Be optimistic about Brazil, says Blatter

HONG KONG, (Reuters) – FIFA president Sepp Blatter has encouraged fans to be optimistic that the World Cup in Brazil will be a success, amid growing concerns over security and public unrest as workers scramble to finish stadiums on time.

The Swiss said similar public scepticism had accompanied preparations for previous World Cups and yet the tournaments had proved to be successes, despite not all the work being finished.

“It is my 10th World Cup… and I can tell you I have never seen a World Cup that everything is ready, completely ready before the kick-off,” Blatter told reporters in Hong Kong yesterday.

“Football, with more than 300 million active participants, more than one billion fans, they are now waiting for this World Cup. It is in Brazil, it is a country where football has been, let’s say the best footballers of the world are from.

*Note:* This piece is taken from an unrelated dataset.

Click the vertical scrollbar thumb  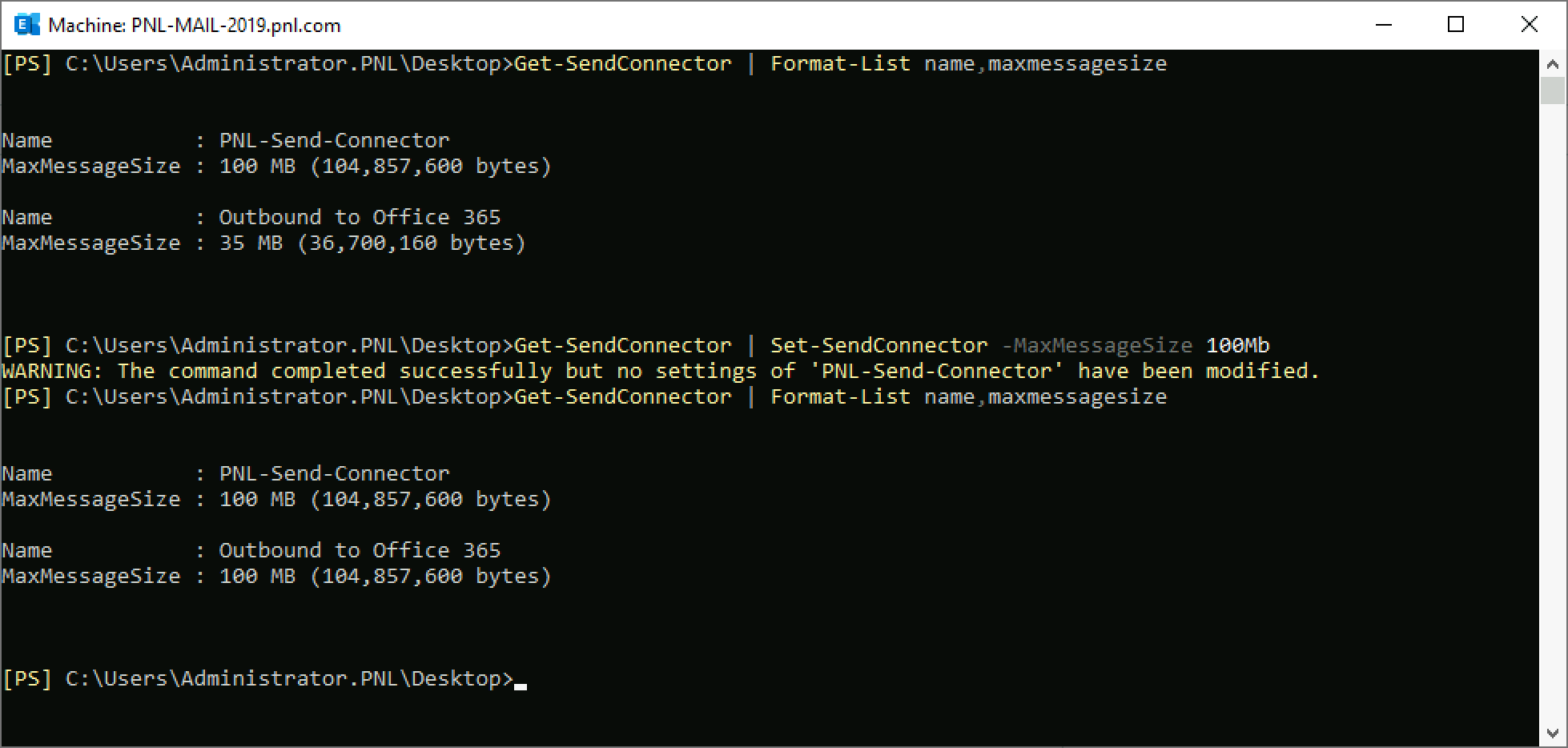1552,90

“It will be a great tournament. Be optimistic as we are optimistic, football is optimistic. Football is giving emotions to the world today in this perturbed world we are living in.”

Earlier this month, a local poll said less than half of Brazilians were in favour of still hosting the June 12-July 13 tournament, believing it would do more harm than good.

That opinion in the soccer-obsessed nation has come after last year’s widespread street protests during the Confederations Cup, with public anger at money being spent on building stadiums rather than improving health care and education.

 

NOT READY

 

Blatter had said earlier this month that the 2014 World Cup would “be the most successful of all time”, though three stadiums and several airports are not ready while other promised infrastructure has been shelved.

Earlier this month, a two-day police strike led to a surge in violent crime in Salvador, one of 12 cities that will host games in the 32 team tournament.

Riots also broke out this week in the tourist hotspot of Copacabana, with gunshots fired, trash and at least one car burned and widespread vandalism reported after residents learned of the death of someone from their community.